→ Document segment:

Frank Schmalleger (2009) states that these theories deal with, “the structure of society and its relative degree of organization or disorganization (which) are important factors contributing to the prevalence or criminal behavior” (80). Such social theories include the broken windows thesis, subculture of violence, and the labeling theory. These theories can be seen today and are common debates that cause conflict in today’s society. The Broken window thesis basically states that the physical condition of an area and its structures can lead to higher crimes when the area is impoverished and deteriorating.

It also causes concern for safety within the community. The subculture of violence states that violent actions or violence itself is a commonly accepted form of resolving disputes. Finally, Schmalleger (2009) continues to explain the Labeling Theory by saying that it is, “a social process perspective that sees continued crime as a consequence of the limited opportunities for acceptable behavior that follow from the negative responses of society to those defined as offenders” (100). Media has made many of these social theories become a sort of lifestyle that glamorize violence, crime, and illegal lifestyle.

According to David Kidd-Hewitt and Richard Osborne (1995): “The sociological approach within criminology therefore is concern with revealing the attitudes that the media might generate or reinforce amongst its viewers or readers as a while, for example fear, anxiety, terror, hatred, admiration, prejudice, intolerance, bigotry, bias, racism. It is concerned to demystify the process of media selection and media presentation in order to expose the simplistic view that the media merely reports ‘the facts’, that they merely reflect society as it is. 118). With so much attention portrayed in today’s society to the media, it is easy for society to accept the labeling theory. Media is portrayed in a distorted manner and our society is quick to accept the information it receives. Not only does society accept these theories, but law enforcement is quick to follow the trend. People are also heavily influenced by the media, that glamorization of crime, violence, and illegal lifestyle is a desired trait or need that some people tend to value.

→ Task item A:
Answer these questions using the passage on social theories of crime:
(i) Which three social theories does it name?
(ii) According to the subculture of violence, violence is a commonly accepted form of doing what?
(iii) Which two authors does it cite with the year 1995?
→ Task item B: Return, without changes, the portion of the passage on social theories of crime between "Frank Schmalleger (2009)" and "impoverished and deteriorating.", inclusive.
The lines that come next are separate material, unrelated to the passage on social theories of crime.

→ Entries provided:
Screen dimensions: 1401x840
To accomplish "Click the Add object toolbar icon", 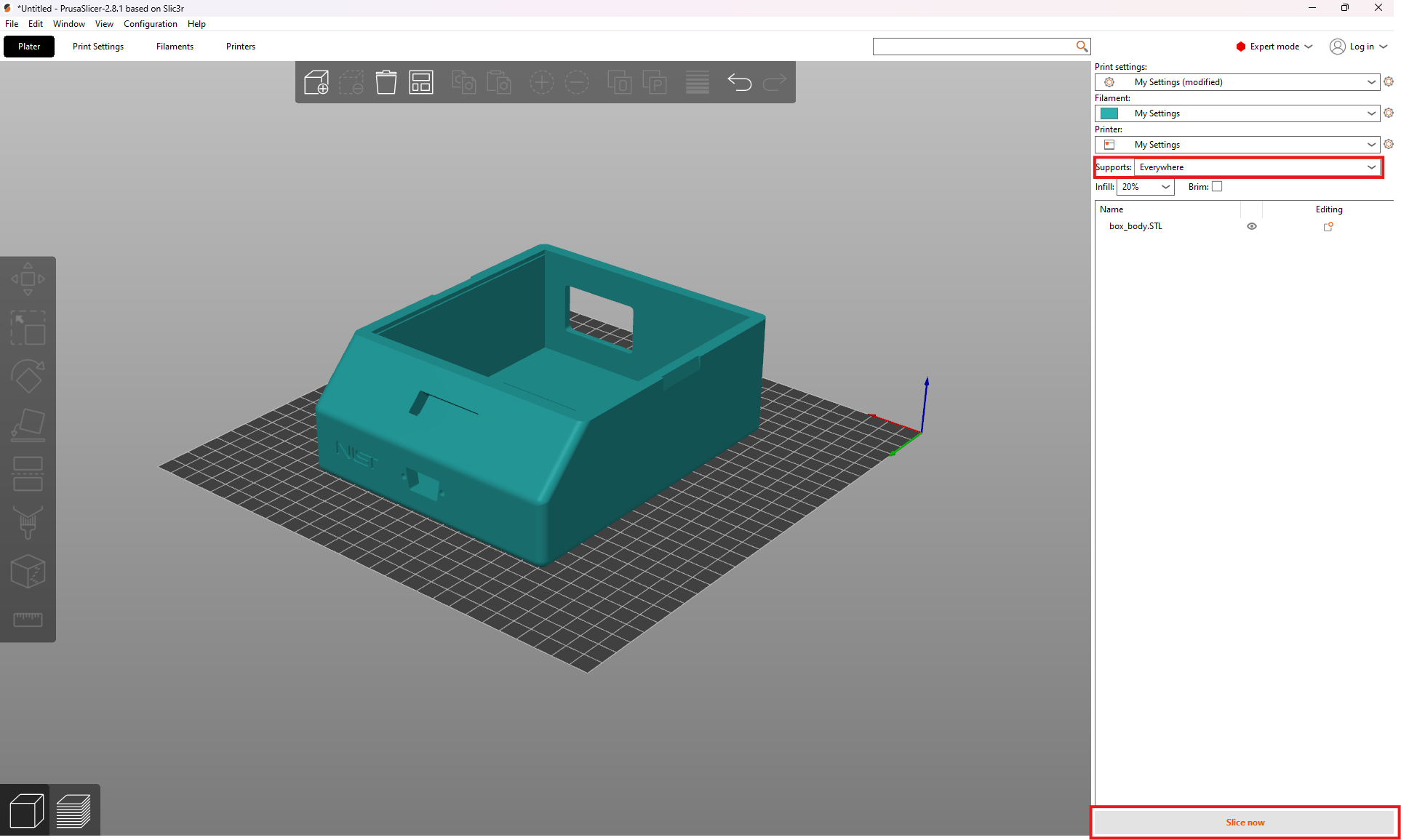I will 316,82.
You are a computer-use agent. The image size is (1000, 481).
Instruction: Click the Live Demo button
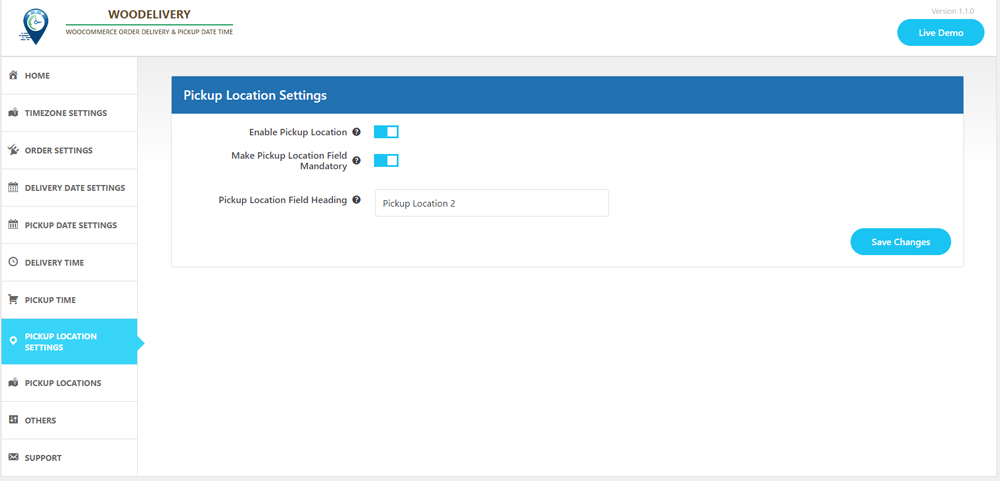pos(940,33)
==
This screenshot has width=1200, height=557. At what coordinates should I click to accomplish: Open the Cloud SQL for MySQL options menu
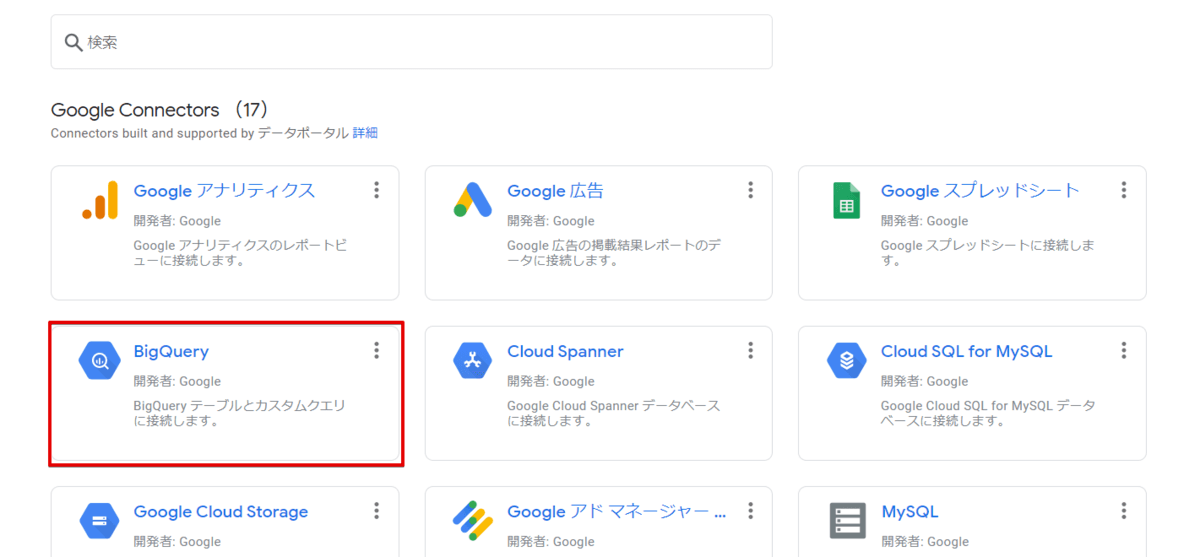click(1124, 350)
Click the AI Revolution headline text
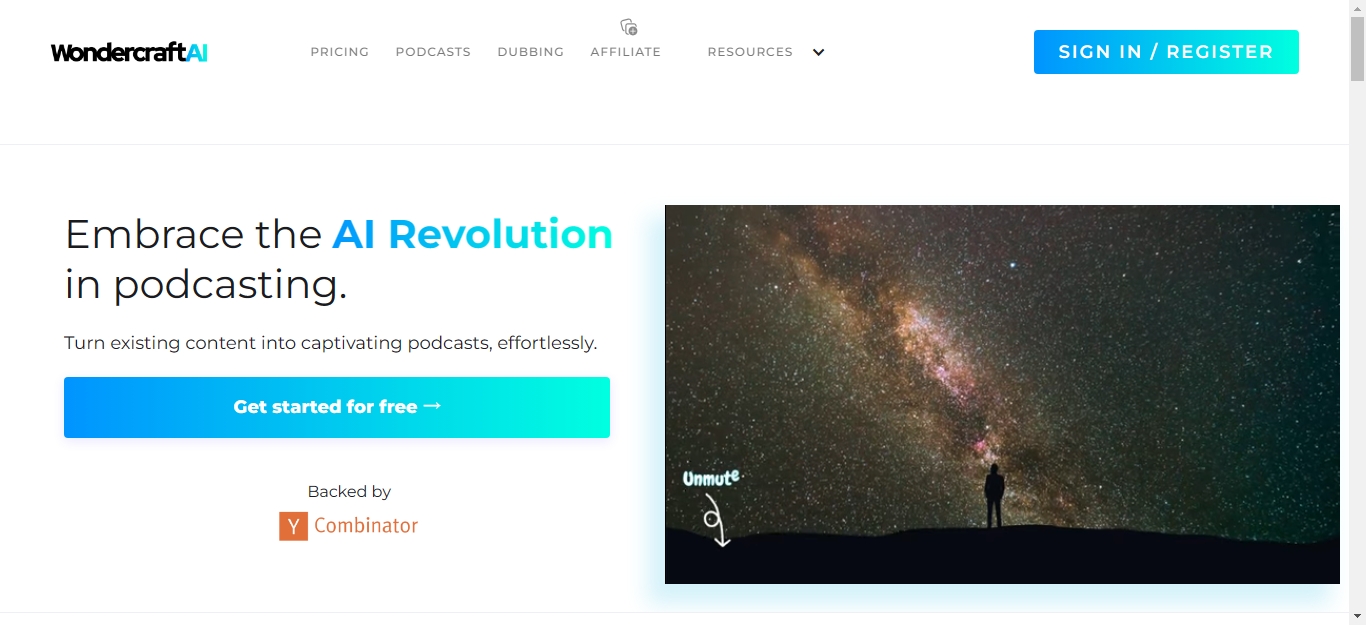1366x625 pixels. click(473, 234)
* * *
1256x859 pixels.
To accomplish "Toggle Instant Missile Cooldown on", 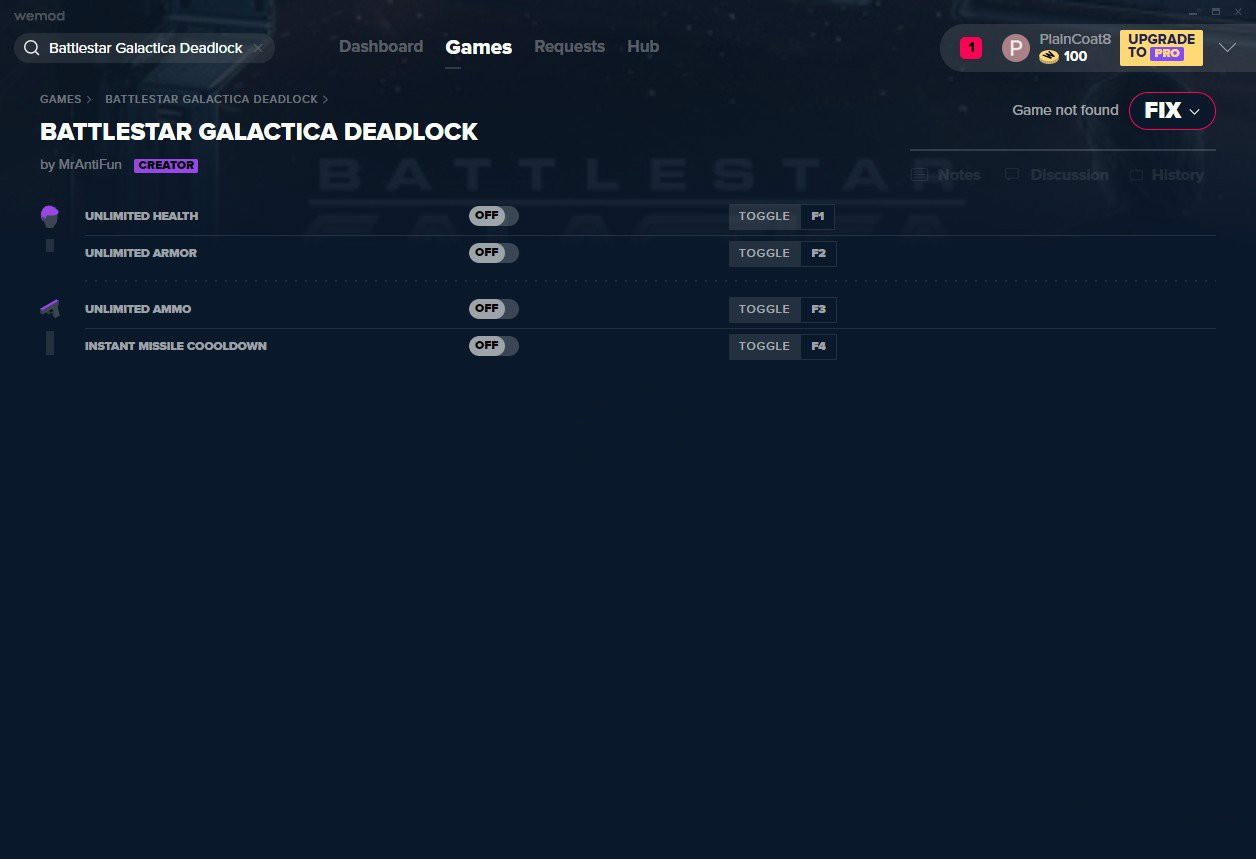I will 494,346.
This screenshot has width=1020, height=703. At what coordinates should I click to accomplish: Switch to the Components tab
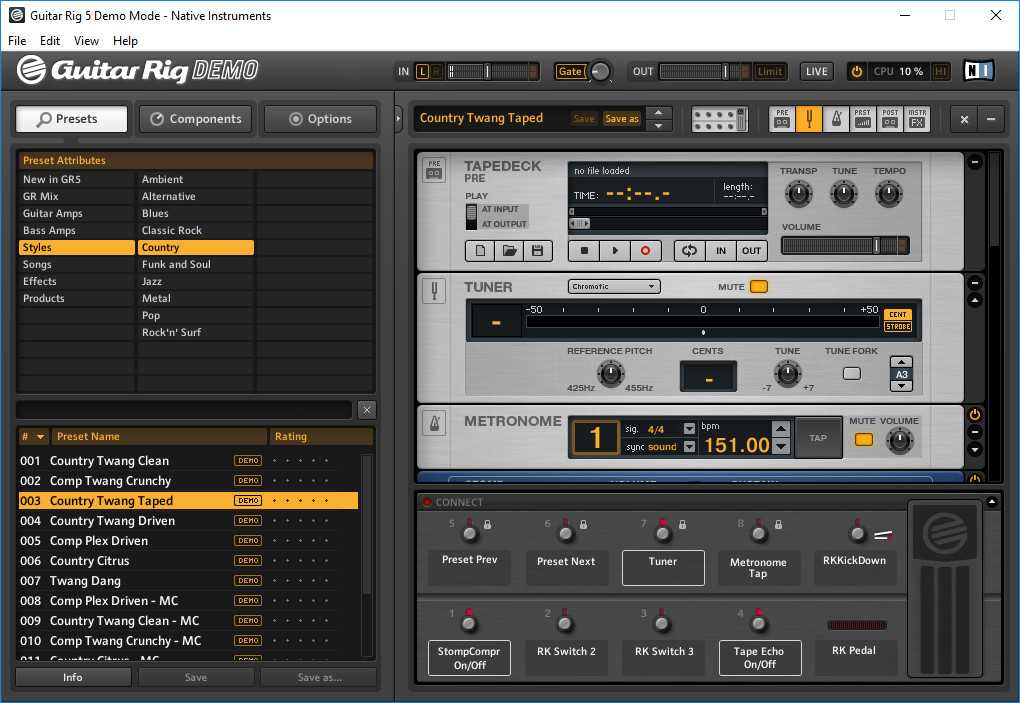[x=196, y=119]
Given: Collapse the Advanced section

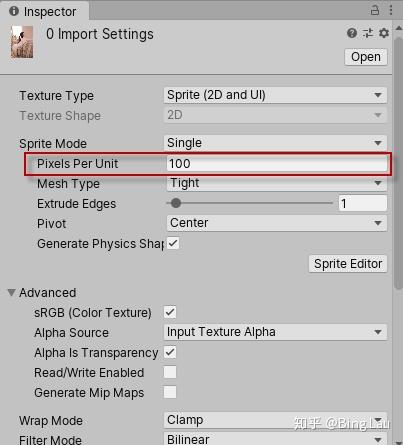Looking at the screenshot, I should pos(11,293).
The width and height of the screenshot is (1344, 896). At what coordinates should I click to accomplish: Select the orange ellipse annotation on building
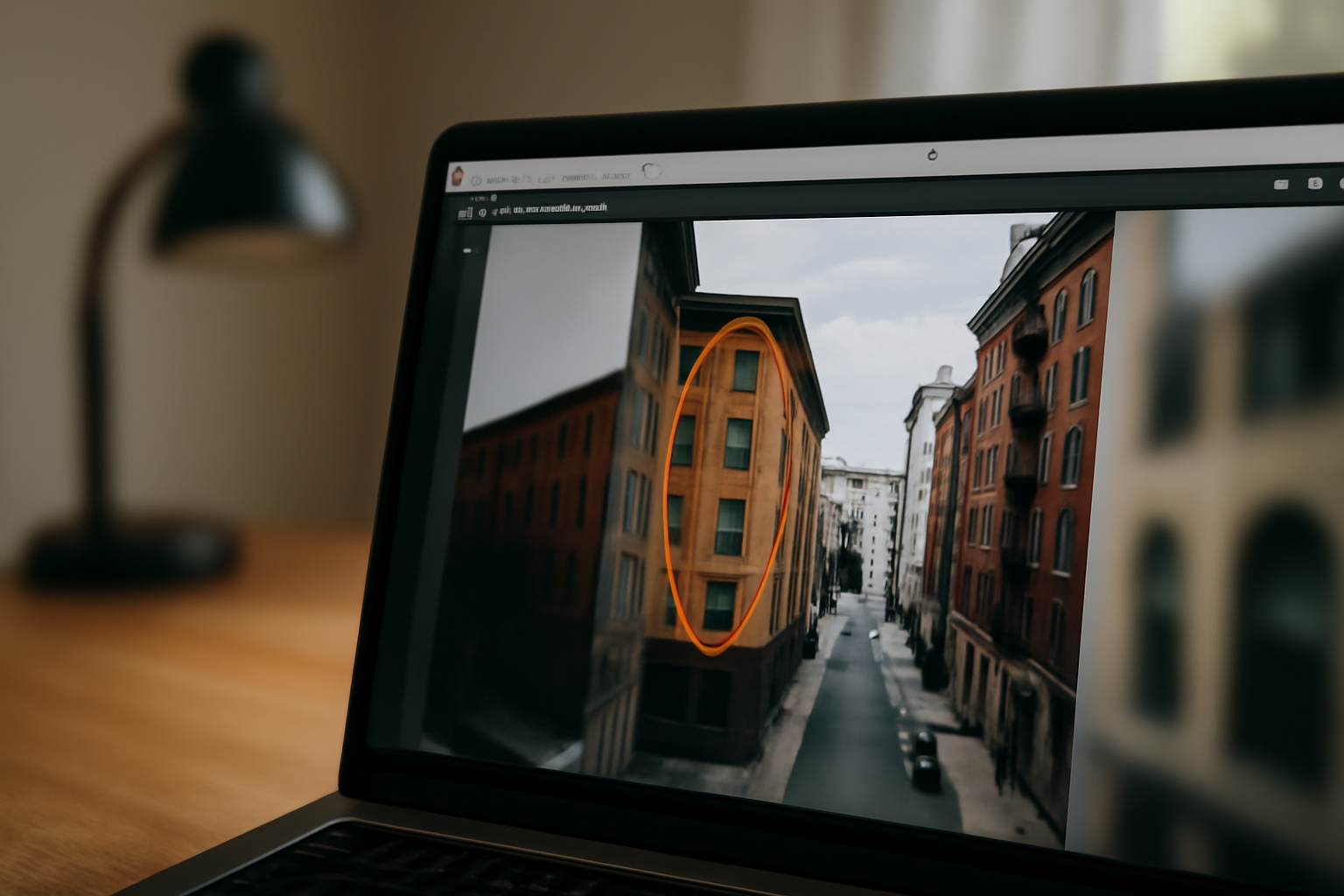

→ Problem solution A:
(i) The broken windows thesis, subculture of violence, and the labeling theory.
(ii) Resolving disputes.
(iii) David Kidd-Hewitt and Richard Osborne.

→ Problem solution B:
Frank Schmalleger (2009) states that these theories deal with, “the structure of society and its relative degree of organization or disorganization (which) are important factors contributing to the prevalence or criminal behavior” (80). Such social theories include the broken windows thesis, subculture of violence, and the labeling theory. These theories can be seen today and are common debates that cause conflict in today’s society. The Broken window thesis basically states that the physical condition of an area and its structures can lead to higher crimes when the area is impoverished and deteriorating.